Eight Differential miRNAs in DN Identified by Microarray Analysis as Novel Biomarkers.

BACKGROUND

Diabetic nephropathy (DN) is the common cause of renal diseases such as end-stage renal disease (ESRD) and chronic kidney disease (CKD). Various diagnostic applications and treatment methods are used for clinical but remain some prognosis issues. To avoid morbidity and mortality related to DN, early detection of disease complications as well as targeted therapeutic strategies is essential. Considerable evidence indicates that non-coding RNA plays a vital role in the biological processes of various diseases, used as biomarkers and therapeutic targets. And the most known ncRNAs are the microRNAs (miRNAs), long noncoding RNAs (lncRNAs), and circular RNAs (circRNAs).

MATERIALS AND METHODS

Our study aimed to identify potential prognostic ncRNAs involved in DN by bioinformatics analysis and validated expression levels through quantitative polymerase chain reaction (qPCR) and GEO database.
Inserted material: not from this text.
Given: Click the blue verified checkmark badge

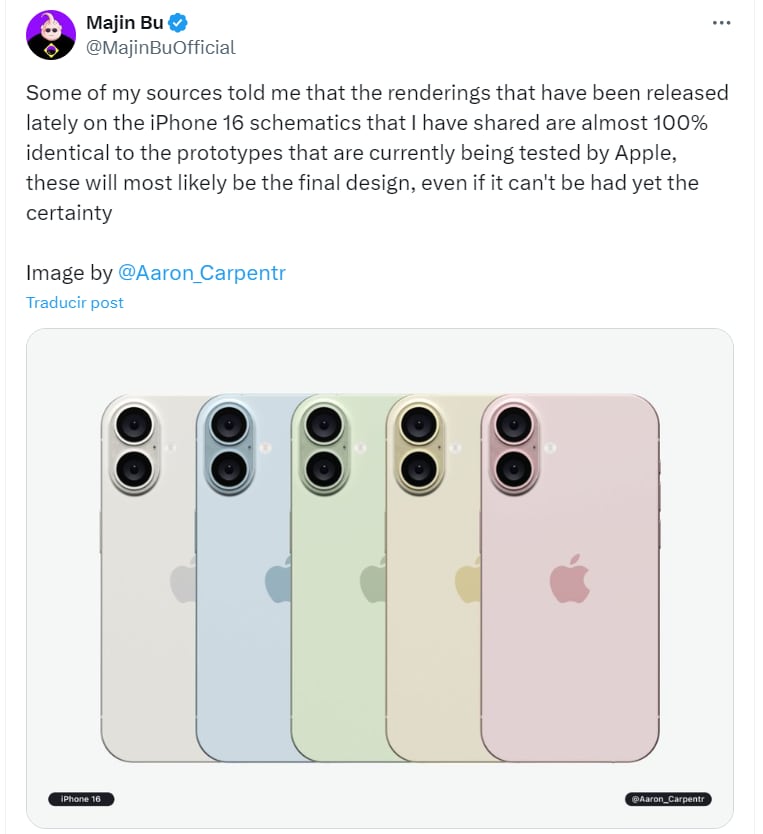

Our research focuses on differential expression miRNAs (DEmiRNAs) in DN and their interactions with critical genes.

RESULTS

We identified 8 up-regulated DEmiRNAs, including miR-103a-2-5p, miR-297, miR-548x-3p, miR-604, miR-644a, miR-1256, miR-3911 and miR-5047 finally. We further validated these miRNAs in a murine model.

CONCLUSION

Identifying these up-regulated genes and elucidating these miRNAs regulatory network will contribute to a better understanding of the molecular mechanism of DN and how they can be used as new biomarkers and potential therapeutic targets for DN.